[BEGIN Provided information]
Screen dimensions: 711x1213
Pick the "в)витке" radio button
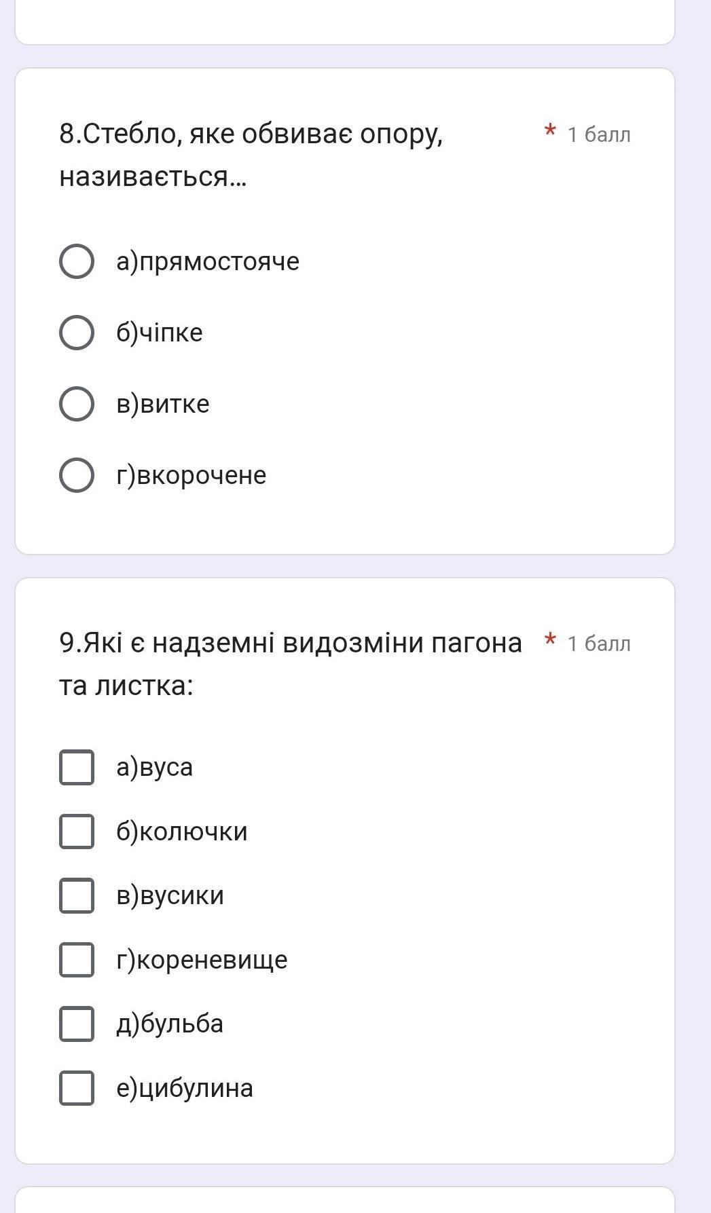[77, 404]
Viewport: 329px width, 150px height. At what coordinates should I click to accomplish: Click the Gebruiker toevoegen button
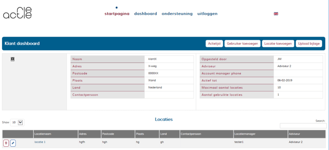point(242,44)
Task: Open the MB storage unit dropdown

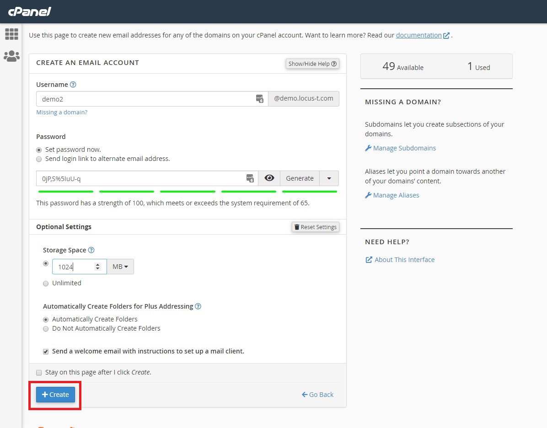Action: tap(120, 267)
[END Provided information]
[BEGIN Provided information]
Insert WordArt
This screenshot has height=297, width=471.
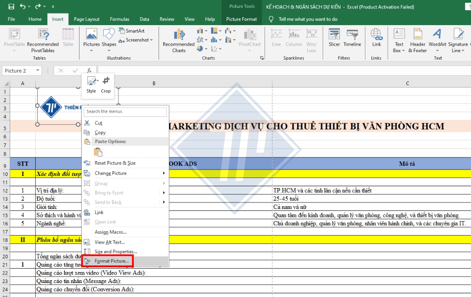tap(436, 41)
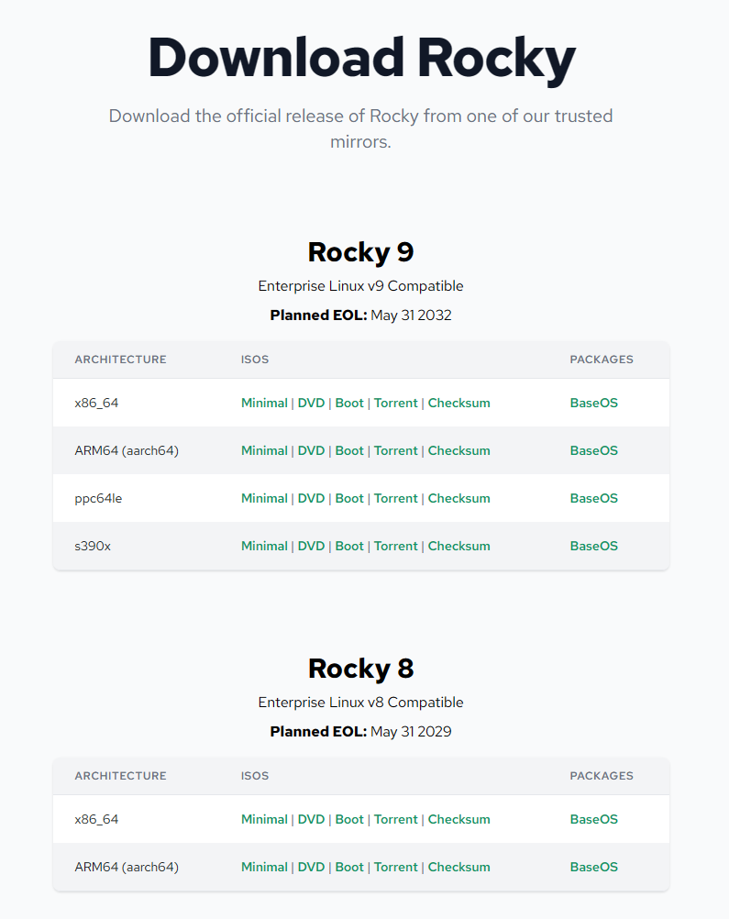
[END Provided information]
[BEGIN Provided information]
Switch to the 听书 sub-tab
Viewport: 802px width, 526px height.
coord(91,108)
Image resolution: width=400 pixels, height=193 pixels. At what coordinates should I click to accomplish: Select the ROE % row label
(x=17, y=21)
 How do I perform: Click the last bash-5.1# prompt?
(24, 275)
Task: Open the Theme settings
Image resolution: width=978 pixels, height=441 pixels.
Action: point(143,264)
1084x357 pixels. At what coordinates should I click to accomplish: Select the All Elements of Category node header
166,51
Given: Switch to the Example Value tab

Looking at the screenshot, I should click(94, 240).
[END Provided information]
Count the lines of the listing above that contain the string "pixels", treating uppercase and lowercase as different. Reply with the number alone.

3